> _WHAT THIS TASK INVOLVES_
This exercise calls for every line of the listing below that contains the word "computer".

□ □ □ □

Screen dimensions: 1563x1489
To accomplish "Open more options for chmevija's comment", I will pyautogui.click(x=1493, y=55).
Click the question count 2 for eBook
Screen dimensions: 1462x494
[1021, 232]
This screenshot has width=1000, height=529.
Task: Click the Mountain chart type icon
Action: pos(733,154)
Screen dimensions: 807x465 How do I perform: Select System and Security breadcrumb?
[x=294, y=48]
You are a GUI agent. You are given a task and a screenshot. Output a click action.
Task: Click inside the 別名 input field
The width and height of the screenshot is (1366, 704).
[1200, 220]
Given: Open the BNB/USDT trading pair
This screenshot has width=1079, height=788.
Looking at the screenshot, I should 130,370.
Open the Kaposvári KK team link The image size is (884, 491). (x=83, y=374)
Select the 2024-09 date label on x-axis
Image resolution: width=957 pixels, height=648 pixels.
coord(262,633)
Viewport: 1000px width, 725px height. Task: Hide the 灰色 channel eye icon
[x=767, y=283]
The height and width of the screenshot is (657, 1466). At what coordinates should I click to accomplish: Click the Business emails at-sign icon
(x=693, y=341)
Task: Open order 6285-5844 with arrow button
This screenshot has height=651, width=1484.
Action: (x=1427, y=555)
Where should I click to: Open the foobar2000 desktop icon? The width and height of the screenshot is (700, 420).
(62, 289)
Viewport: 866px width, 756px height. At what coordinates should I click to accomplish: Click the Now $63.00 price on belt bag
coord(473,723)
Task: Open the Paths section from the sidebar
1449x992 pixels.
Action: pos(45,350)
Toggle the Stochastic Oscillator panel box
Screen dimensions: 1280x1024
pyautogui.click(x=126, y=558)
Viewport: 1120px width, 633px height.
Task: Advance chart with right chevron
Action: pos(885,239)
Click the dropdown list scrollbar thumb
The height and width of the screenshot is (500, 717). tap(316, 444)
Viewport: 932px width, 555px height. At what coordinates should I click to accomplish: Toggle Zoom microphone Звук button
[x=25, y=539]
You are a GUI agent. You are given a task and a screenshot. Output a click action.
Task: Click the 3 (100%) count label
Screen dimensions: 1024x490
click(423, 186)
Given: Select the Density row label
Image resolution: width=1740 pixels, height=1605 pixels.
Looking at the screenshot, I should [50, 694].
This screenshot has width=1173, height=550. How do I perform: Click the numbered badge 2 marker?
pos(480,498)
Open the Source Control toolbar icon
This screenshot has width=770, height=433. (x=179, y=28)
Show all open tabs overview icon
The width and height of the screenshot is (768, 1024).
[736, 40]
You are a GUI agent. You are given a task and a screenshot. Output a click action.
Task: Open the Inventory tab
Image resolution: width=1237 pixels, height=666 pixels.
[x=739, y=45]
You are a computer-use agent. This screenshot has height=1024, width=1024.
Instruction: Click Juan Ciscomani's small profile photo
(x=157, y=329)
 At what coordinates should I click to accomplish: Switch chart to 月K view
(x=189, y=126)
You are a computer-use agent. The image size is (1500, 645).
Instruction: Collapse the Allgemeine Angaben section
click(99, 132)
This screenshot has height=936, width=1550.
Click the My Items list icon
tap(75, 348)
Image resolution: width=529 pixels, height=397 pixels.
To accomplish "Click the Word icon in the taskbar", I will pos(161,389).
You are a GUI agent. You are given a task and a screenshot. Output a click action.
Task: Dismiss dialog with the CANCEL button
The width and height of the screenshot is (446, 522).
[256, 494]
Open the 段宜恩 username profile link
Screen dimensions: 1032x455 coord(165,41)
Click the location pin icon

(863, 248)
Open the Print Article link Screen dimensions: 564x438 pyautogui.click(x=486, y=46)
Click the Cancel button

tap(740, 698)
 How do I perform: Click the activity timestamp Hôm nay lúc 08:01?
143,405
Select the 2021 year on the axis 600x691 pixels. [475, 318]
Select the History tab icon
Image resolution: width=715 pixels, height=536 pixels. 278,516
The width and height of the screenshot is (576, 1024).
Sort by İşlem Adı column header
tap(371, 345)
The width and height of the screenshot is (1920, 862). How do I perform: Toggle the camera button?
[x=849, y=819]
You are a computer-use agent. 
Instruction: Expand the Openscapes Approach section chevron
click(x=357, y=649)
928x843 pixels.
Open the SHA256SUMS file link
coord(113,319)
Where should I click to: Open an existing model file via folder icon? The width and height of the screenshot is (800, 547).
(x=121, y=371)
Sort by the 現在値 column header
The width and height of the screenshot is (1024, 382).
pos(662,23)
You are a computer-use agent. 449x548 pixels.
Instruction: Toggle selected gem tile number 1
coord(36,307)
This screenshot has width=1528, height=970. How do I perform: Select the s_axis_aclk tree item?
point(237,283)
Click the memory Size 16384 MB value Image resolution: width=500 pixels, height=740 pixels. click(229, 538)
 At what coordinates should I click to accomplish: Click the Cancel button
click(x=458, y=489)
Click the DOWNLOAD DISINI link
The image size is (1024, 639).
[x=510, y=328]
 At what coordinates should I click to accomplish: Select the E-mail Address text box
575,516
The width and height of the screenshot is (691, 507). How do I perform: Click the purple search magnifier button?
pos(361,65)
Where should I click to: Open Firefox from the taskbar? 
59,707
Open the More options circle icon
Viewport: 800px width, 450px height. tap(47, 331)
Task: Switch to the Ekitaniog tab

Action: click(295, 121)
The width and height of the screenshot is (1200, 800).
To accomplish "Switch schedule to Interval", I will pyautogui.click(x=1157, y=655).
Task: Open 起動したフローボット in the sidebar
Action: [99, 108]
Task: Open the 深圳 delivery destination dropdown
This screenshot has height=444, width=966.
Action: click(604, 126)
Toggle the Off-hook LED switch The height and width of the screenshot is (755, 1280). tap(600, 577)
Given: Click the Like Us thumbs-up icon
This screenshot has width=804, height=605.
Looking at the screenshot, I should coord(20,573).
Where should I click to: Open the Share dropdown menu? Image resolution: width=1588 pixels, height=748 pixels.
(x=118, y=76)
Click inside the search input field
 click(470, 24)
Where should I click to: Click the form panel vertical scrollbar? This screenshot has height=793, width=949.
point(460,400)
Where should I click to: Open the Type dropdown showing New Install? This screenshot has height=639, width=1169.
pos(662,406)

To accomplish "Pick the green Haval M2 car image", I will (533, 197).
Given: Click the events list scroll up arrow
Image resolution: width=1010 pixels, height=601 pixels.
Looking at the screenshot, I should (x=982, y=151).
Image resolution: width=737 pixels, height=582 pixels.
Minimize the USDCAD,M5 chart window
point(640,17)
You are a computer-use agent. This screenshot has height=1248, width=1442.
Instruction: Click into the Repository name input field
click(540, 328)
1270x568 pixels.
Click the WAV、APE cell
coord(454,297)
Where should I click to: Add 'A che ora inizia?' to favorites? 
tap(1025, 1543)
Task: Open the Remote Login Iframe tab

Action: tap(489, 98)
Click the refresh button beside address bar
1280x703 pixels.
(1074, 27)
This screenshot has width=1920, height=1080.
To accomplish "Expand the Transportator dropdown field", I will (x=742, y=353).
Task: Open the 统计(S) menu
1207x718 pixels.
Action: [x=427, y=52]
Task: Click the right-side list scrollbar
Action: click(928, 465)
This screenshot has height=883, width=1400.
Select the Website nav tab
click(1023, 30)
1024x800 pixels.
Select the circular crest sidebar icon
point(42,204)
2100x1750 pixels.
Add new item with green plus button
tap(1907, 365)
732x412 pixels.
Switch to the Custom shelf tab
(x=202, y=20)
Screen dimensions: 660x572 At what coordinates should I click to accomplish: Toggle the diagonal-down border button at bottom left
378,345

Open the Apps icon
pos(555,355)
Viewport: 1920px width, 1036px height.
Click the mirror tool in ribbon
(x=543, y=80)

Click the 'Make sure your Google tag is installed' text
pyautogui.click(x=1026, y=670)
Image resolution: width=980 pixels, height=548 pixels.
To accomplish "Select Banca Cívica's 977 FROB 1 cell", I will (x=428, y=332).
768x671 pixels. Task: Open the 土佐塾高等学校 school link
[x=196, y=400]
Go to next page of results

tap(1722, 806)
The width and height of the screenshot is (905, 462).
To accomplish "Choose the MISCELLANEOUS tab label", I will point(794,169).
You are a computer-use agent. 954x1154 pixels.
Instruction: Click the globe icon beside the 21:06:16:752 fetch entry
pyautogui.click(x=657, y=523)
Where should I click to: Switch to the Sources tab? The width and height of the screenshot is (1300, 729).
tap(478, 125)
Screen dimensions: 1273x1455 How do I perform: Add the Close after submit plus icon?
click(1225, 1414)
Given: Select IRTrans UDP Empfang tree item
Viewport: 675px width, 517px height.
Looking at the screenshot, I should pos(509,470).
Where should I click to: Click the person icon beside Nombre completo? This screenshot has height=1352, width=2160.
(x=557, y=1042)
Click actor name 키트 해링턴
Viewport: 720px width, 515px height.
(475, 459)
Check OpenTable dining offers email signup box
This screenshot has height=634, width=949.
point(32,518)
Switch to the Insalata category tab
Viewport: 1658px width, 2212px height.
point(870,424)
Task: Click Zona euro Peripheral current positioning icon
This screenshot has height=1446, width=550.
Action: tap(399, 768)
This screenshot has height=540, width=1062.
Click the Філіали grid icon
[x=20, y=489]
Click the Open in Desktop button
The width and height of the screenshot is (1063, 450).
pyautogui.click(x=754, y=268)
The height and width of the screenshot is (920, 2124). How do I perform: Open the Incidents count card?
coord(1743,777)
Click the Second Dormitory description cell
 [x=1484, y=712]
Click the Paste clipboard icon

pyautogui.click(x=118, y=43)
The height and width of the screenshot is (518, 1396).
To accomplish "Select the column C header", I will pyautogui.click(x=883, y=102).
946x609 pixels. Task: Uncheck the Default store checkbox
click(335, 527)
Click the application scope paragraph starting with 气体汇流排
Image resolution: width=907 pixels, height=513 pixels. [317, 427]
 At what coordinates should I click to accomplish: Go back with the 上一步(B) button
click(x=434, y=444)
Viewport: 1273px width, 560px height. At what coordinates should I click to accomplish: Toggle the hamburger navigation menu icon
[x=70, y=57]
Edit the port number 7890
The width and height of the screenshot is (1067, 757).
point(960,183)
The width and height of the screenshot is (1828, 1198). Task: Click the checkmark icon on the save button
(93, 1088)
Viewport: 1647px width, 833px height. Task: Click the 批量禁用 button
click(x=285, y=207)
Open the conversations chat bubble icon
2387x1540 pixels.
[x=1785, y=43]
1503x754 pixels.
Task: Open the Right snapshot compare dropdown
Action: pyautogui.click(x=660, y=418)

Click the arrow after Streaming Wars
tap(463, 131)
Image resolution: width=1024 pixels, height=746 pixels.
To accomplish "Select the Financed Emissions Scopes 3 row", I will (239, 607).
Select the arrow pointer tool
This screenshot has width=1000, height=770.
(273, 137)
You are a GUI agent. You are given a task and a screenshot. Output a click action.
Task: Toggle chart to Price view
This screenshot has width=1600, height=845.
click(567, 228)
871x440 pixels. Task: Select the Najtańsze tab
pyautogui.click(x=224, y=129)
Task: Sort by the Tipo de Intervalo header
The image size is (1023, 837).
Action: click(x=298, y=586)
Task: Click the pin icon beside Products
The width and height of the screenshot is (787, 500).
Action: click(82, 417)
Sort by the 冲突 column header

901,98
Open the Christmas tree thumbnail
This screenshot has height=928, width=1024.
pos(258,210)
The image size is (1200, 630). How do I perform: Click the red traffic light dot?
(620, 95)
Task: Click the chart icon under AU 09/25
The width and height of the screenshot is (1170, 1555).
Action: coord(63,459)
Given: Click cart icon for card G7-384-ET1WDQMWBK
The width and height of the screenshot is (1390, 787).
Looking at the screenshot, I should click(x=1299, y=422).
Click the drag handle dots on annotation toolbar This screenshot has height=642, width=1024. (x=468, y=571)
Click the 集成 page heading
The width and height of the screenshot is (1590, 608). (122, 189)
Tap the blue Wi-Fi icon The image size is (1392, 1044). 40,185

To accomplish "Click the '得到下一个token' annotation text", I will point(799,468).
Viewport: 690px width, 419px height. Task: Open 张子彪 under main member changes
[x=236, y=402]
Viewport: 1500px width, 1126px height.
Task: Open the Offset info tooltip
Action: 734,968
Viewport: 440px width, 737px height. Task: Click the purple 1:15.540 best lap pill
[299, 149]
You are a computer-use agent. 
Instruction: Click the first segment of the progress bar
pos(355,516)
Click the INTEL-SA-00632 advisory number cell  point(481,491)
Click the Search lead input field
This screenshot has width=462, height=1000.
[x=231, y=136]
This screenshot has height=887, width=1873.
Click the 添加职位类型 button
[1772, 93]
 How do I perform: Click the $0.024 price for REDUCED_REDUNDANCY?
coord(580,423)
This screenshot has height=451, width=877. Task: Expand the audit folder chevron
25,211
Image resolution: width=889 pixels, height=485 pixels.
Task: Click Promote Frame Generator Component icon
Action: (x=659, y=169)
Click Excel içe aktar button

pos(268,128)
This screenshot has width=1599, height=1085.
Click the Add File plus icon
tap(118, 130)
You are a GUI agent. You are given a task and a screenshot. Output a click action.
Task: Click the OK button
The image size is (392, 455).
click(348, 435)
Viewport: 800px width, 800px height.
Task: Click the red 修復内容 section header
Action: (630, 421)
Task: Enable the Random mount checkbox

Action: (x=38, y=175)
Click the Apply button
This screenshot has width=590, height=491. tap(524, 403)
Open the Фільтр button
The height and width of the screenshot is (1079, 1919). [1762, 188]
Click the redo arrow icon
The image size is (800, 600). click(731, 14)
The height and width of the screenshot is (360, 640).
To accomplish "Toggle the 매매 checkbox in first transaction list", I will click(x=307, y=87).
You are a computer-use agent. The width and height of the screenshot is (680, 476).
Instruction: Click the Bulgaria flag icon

□ □ □ □

> _WRITTEN RESPONSE_
You are a computer-use agent. This screenshot has height=1024, width=1024.
You are a computer-use agent. The image size is (1500, 645).
You are a computer-use agent. 
You are a computer-use agent. 449x548 pixels.
You are a computer-use agent. This screenshot has height=1248, width=1442.
You are a computer-use agent. 954x1154 pixels.
You are a computer-use agent. 
You are a computer-use agent. The width and height of the screenshot is (680, 476).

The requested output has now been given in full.